I found walking more has given me more time to think and organise my thoughts better and I am in a much calmer and stress-free place than I’m used to, which allows me a better perspective on things. My 10 to 12,000 steps a day have been what many others call ‘taking a deep breath and counting to 10’, I’ve just realised that I need to count to 10,000.

Stamina

But it’s not just psychological and mental health benefits that I’ve noticed since walking daily, there have been some rather surprising physical ones as well. First of all my stamina on my usual long Sunday runs has improved, which may also be due to my increased resistance training. But I do think spending an extra 90-120mins a day every day on my feet has helped reduce the tired fatigued and heavy feeling I used to get in my legs on my long runs.
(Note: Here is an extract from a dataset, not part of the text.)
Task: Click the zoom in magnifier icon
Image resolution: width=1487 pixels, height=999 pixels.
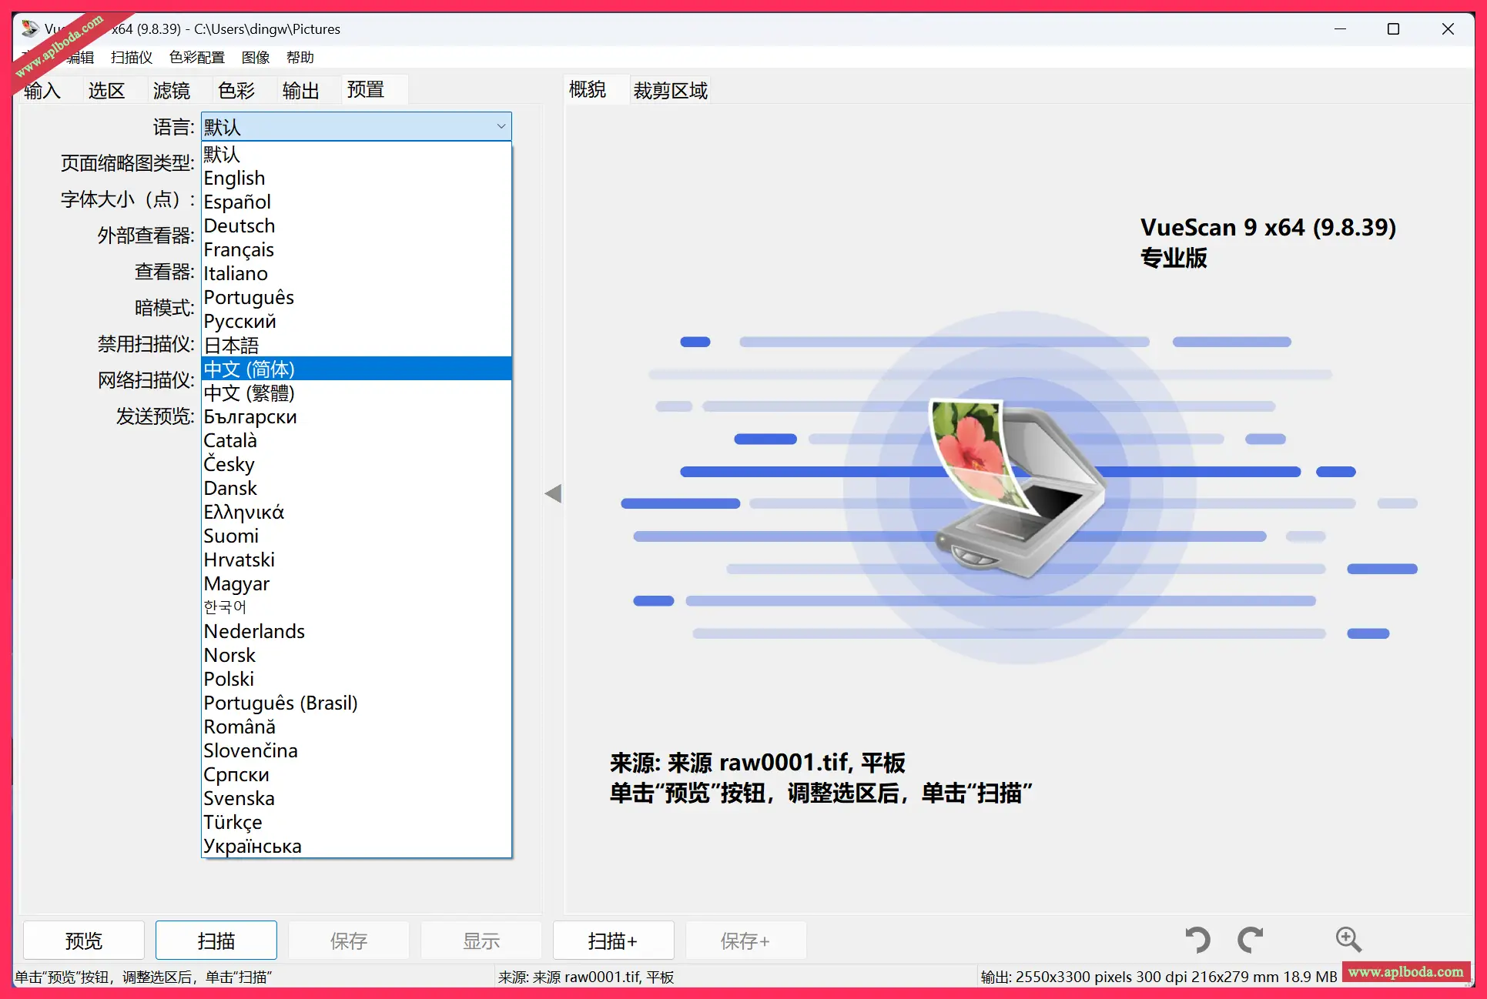Action: click(1348, 940)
I have also lost a lot of body fat since walking, which again has surprised me and is no doubt mostly due to my lower-calorie diet, higher levels of resistance training, and a new love for jumping rope. But the daily walking has, I’m sure helped place me in a calorie deficit, burning fat, and stopped me stuffing my face unnecessarily as it now occupies a lot of my spare time.

me 6 months apart

Convert

So I am converted when it comes to daily walking and have started to promote it more, to more. Although many talk about reaching the magical 10,000 steps a day target as a holy grail, I don’t actually think it needs to be that much for more many people. The 10,000-step target first became popular in Japan after a pedometer was launched there called Menpo-Kei which when translated literally means the 10,000 steps meter (ref).

However, research has shown that when it comes to walking, some is always better than none, and increasing the number of steps by as little as an extra 1000 steps can have positive benefits for a lot of sedentary people (ref). In fact there have been some recommendations for achieving just 5000 steps a day for most as this can have some pretty big changes in sedentary individuals’ health status (ref).

Also, a recent study has shown that when it comes to steps more does not automatically equal better, with any extra steps taken above 10,000 a day not shown to have much significant impact on health or mortalilty (ref).

Source

So in summary I hope my experiences may have motivated you to consider walking more. If like me you can’t see the point or the benefit please just give it a go for 6 weeks and I bet that you will start to see and feel the change.

My tips are try to make time in your life to walk intentionally every day, fitting it in when and where ever you can, don’t worry too much about step targets, but do get a step tracker to get an idea of how far you’re going. My other tips is to get some comfortable shoes, a warm waterproof coat, and finally relax and enjoy it. Don’t think about rushing to get your walk done, take it at a comfortable pace, stop now and then to look around you and take in the scenery and start to enjoy the time you have walking.